Reclusione, venuta al mondo e alfabetizzazione relazionale: il thriller di Lenny Abrahamson, ad alto voltaggio emotivo

2 Marzo 2016
3,5/5
Room

Stanza, e poi Porta, Lavandino, Armadio. Senza articoli, che non ce n’è bisogno: sono i soli, ciascuno un unicum, che il piccolo Jack (Jacob Tremblay) abbia mai visto. Non è solo lui, in Stanza c’è anche Ma (Brie Larson), la madre: condividono 10 metri quadri e il sole sparuto che entra dal lucernario, sono – scopriremo – in un capanno.

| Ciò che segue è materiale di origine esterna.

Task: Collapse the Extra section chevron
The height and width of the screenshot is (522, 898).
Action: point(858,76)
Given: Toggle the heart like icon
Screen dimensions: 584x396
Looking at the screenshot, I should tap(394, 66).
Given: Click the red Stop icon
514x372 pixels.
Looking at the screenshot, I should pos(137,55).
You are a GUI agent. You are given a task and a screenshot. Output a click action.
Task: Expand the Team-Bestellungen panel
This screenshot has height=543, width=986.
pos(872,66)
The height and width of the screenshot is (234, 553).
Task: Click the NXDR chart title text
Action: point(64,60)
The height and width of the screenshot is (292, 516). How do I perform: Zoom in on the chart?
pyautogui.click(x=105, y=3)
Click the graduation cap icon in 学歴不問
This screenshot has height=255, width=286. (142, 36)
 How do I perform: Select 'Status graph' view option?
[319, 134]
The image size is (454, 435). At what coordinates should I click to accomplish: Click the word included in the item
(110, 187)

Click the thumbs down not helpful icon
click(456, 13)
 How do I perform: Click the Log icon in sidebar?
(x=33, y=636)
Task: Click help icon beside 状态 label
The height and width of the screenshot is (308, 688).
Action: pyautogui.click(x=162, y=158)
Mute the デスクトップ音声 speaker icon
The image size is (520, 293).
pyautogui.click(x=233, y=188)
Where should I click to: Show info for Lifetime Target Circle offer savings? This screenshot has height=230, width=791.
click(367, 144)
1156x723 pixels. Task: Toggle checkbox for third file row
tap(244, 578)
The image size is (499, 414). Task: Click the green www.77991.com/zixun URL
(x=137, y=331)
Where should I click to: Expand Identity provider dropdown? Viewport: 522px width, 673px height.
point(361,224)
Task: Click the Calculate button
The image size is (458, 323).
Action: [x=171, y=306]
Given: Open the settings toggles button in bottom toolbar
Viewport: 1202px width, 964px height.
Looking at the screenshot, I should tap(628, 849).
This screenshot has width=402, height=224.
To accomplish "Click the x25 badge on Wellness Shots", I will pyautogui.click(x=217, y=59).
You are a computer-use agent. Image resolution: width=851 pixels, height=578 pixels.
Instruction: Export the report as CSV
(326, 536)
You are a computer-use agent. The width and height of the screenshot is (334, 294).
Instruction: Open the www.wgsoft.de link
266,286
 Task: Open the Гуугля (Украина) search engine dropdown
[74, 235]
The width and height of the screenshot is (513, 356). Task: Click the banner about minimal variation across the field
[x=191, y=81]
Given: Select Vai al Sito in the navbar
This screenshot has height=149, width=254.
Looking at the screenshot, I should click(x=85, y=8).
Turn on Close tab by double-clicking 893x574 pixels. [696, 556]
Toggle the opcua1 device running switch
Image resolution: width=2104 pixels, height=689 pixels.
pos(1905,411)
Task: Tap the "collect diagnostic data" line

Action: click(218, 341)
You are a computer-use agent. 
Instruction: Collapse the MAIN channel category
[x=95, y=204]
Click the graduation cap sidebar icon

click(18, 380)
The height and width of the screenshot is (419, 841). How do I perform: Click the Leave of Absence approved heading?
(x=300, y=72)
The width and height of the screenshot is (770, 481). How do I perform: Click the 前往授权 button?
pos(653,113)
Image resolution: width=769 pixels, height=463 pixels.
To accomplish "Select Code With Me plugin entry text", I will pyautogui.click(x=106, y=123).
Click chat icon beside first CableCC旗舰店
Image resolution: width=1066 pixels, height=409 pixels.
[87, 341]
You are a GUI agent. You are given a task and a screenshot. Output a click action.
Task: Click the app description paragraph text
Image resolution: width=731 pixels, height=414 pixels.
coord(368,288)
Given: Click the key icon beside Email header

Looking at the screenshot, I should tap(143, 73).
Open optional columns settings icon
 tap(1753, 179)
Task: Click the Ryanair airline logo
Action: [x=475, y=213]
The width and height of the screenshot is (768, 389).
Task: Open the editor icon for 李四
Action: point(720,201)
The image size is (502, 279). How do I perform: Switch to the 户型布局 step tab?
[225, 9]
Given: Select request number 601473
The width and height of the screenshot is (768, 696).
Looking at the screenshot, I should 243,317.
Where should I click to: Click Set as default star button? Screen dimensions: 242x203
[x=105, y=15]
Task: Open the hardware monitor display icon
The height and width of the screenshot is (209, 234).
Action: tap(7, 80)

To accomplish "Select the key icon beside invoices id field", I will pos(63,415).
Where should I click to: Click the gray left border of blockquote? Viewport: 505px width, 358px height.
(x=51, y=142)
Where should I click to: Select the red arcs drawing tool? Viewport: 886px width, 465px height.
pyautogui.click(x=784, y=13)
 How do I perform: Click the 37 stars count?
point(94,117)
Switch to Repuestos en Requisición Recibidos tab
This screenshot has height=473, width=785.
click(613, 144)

Tutto è razionato, c’è solo un Premio della Domenica a sparigliare la routine: sta a loro decidere che vogliono, candeline o jeans, e Old Nick (Sean Bridgers) le soddisferà. E’ lui che le tiene in quella Stanza, lui che porta loro il cibo e richiude la porta andandosene all’alba, ogni alba, dopo essere stato a letto con Ma: spesso, Jack osserva da Armadio. Con la madre è simbiosi: stiracchiamenti, torte di compleanno – il quinto di Jack – da preservare dai topi, denti che cadono a Ma e trovano posto nella bocca di Jack. Di due uno. Un prigioniero, un recluso. Fino a quanto?

Premio del Pubblico a Toronto, è Room di Lenny Abrahamson, tratto dal romanzo omonimo di Emma Donoghue, qui sceneggiatrice. Quello di Jack è un mondo forzatamente a parte, un mondo che esclude gli altri, ridotti ad alieni, un mondo che ha proprie regole, una propria lingua e, purtroppo, alcun sistema aperto: che succederà quando e se Jack e Ma usciranno da quella tana, da quell’hortus conclusus?

Make Room for your love, fate spazio per i vostri sentimenti, perché grazie alla bravura e all’empatia di Larson e la new entry Tremblay il coinvolgimento emotivo vien da sé: prima la trepidazione per la sorte dei due prigionieri, poi altra suspense per il processo di riabilitazione, ovvero di venuta al mondo. Il film non lesina battiti, ma cerca di tenere a bada il ricatto: se di ricatto si può parlare, non è nell’enfasi, bensì nell’ambiguità del racconto, che distilla i passaggi più critici della storia di Ma (e Jack) e ne scadenza l’eventuale esplicitazione con una punta di sadismo.

Poca roba, comunque, perché l’alfabeto affettivo della prigionia e della liberazione di Jack apre all’emozione cinematografica: più per il pubblico che per la critica, ma Room è film più che discreto. Avercene.